To be done
Reproduce the passage of the column on the Glefe garbage dump from "At the Mallam" up to and including "Last Stop neighbourhoods.", keeping every word and mark unchanged.

Columnist: Andra Nana Akua Mensah

The Glefe garbage dump

The Glefe community is gradually becoming a dump site The Glefe community is gradually becoming a dump site

We have bad news from Glefe: yet again, a lagoon -a Ramsar site, is being destroyed by turning it into a garbage dump.

Instead of the refuse collectors popularly known as Borla Borla, who use tricycles fixed with buckets, taking the refuse and dumping it at the Accra Metropolitan Assembly (AMA) recognized dump sites, they take it to Glefe instead.

“This place is very good for us because we save fuel and also we pay less to dump the refuse here,” said one Borla Borla man.

The Borla Borla drivers have negotiated with the caretakers of the Glefe rubbish dump and pay 20 cedis (about USD4).

At the Mallam or Korle dump sites approved by the AMA the charge per Borla Borla tricycle is 50 Cedis (about USD10).

Sadly both the Mallam and Korle dump sites approved by the AMA and sister local assemblies are important Ramsar sites and lagoons respectively, which have been polluted for years.

They are known for bird watching and the state of their aquifers is anybody’s guess.

The distance from Glefe to either Mallam or Korle is about 20km.

Besides, not all the rubbish that IS dumped into the Ramsar site in Glefe IS collected within Glefe or its immediate Opetekoi and Dansoman Last Stop neighbourhoods.

The Glefe rubbish dump has also turned into a HIDEOUT for ruffians and miscreants.

Many adolescent truants work on the Glefe rubbish dump, making an average of five Cedis (nearly one US dollar) for each morning’s round of work, monies paid to them by the Borla Borla drivers. Ghana’s daily minimum wage is GH?10.65 (about USD2).

The Glefe rubbish dump is a breeding ground for flies, insects and rodents.

And now that polio has re-emerged in ghana………

On 3FM of Accra last November, Cecilia Abena Dapaah, Ghana’s minister for sanitation and water resources stated that very soon our landfill sites will be “re-engineered” and be capable of being used as “wedding grounds”, reported Ghanaweb.

Several seasoned professionals could not have been more scandalised by the minister’s statement.

“Does she know what could be in a landfill? It could include deadly gases such as Methane. And she thinks just growing flowers and grass or whatever on it makes it OK?”, asked a middle-aged physician.

No wonder our sanitation problems at Glefe and beyond keep getting worse; it is scary.

Record set
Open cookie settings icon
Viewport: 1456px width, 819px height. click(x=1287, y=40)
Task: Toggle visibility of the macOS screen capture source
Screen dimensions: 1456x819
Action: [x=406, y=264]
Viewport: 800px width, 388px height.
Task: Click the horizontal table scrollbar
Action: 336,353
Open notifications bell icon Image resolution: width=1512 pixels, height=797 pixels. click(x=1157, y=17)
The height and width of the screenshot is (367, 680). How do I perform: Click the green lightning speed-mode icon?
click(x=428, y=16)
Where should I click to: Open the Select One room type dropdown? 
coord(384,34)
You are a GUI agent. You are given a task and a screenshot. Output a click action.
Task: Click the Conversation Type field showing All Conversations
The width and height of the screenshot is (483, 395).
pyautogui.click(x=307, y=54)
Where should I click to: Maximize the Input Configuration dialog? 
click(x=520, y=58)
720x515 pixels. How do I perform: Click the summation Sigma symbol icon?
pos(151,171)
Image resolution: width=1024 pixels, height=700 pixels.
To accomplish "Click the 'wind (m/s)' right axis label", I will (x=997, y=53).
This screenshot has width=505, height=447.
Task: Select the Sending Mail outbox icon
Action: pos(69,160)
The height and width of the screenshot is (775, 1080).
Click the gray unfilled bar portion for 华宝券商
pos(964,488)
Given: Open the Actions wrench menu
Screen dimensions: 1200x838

Exercise solution
At the Mallam or Korle dump sites approved by the AMA the charge per Borla Borla tricycle is 50 Cedis (about USD10).

Sadly both the Mallam and Korle dump sites approved by the AMA and sister local assemblies are important Ramsar sites and lagoons respectively, which have been polluted for years.

They are known for bird watching and the state of their aquifers is anybody’s guess.

The distance from Glefe to either Mallam or Korle is about 20km.

Besides, not all the rubbish that IS dumped into the Ramsar site in Glefe IS collected within Glefe or its immediate Opetekoi and Dansoman Last Stop neighbourhoods.